9th Annual South Carolina Senior Open, December 16-17, 2017
Nineteen venerable gentlemen from South Carolina, North Carolina, Georgia, Tennessee, Alabama, and Virginia converged on the Hampton Inn at I-385 in Greenville, SC, to resolve the matter of senior dominance at the chess board in South Carolina!
Accelerated pairings left only two perfect 2-0 scores going into the Sunday rounds, setting the pieces for a Master-level showdown in the final round between leader Life Master Peter Bereolos of Tennessee, and South Carolina legend Life Master Klaus Pohl. The Tennessee Master finally prevailed for the tournament win, while Daniel Quigley won a ratings upset over past NC Senior Champion Michael Kliber two boards down to take the SC Senior Championship trophy and title, and to share second & third places with Dr. Clark Brown of Georgia! The U1600 leaders finished with a five-way tie at 2-2, with Michael Meekins taking the SC U1600 Senior trophy, which award was established on-site and which object is on order for delivery forthwith! The contending field included also from South Carolina John Haymond (returning to competition this year after a too long break), Lee Marinelli and Dean Creech; and from North Carolina Michael Matson, Joseph Quinlan, Wayne Spon, Bruce Roth, Debs Pedigo, Mike Eberhardinger, and Harold Zeltner; and Ray Downs from Alabama; and Steven Boshears from Georgia, and from Virginia was Rob Mahan, a fellow organizer of Senior tournaments!
South Carolina Senior Champion Daniel Quigley will receive an invitation and a stipend to compete in the Tournament of Senior State Champions next July in Madison, Wisconsin, alongside the US Open, to include a half-off entry into the US Open itself afterward. The development of this new event derives from SCCA President David Grimaud’s work as the US Chess Senior Committee President!
Warmest thanks go to the staff of the Hampton Inn for their responsive service, and to Business Manager Ms. Jessica Dillard for her close management of guest room matters. Special thanks go to Mr. Grimaud and Precision Tune Auto Care for their generous sponsorship of this and other SC tournaments, and to some unnamed, anonymous, and undisclosed donors who added funds to augment the U1600 prizes, to include an Under-1600 SC trophy! Local TD Gene Nix organized and officiated.

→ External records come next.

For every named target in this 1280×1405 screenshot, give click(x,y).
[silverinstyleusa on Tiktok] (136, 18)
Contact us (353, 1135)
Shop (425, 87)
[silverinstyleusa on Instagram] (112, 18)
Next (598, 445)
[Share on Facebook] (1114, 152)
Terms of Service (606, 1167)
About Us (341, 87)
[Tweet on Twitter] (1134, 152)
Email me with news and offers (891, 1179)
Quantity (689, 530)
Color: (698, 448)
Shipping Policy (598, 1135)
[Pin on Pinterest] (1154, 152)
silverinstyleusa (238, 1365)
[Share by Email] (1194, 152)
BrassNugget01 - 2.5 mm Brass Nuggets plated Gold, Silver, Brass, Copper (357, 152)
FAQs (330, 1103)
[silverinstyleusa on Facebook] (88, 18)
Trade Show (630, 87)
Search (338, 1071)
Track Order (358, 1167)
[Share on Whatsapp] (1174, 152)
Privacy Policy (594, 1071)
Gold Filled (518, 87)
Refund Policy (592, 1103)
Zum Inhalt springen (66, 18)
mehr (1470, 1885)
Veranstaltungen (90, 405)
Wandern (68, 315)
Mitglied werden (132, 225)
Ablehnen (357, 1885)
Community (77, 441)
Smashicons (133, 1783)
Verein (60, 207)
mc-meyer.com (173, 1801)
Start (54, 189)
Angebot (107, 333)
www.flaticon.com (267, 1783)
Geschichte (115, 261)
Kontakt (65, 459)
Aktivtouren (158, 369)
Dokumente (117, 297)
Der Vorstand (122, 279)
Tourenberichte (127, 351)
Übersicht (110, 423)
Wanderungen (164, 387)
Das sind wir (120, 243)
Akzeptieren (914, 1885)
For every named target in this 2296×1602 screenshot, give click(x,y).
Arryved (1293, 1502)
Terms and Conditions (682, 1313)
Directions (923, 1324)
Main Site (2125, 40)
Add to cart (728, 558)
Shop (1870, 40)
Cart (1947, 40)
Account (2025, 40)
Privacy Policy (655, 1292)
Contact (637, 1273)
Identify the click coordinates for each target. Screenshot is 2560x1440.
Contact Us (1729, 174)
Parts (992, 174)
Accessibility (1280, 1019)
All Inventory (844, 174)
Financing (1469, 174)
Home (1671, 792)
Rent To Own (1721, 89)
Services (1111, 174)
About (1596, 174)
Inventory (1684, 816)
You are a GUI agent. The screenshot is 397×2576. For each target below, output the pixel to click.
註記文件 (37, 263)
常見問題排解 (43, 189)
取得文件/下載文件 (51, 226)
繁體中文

This week, Thursday: Rated Blitz, G/3, +2, starting 7:45 PM at Barnes & Noble on Haywood Road. Double or single RR in sections as applicable and useful. Pleeeeeeeaaaaassssse: be there in time to enter so we start on time!

Children’s chess – please note the change: Alternating Wednesdays, 6-7:30 – Boardwalk!! Next meeting Wednesday, January 3, 2018!
Mr. Doug Peterson moderates chess gatherings of young players on alternating Wednesdays at various sites in the area (mostly Boardwalk game store near Haywood Mall, but occasionally Barnes & Noble on Haywood, or Pelham Rd Library). If you’re interested, please contact me and I will put you in contact! Or just show up!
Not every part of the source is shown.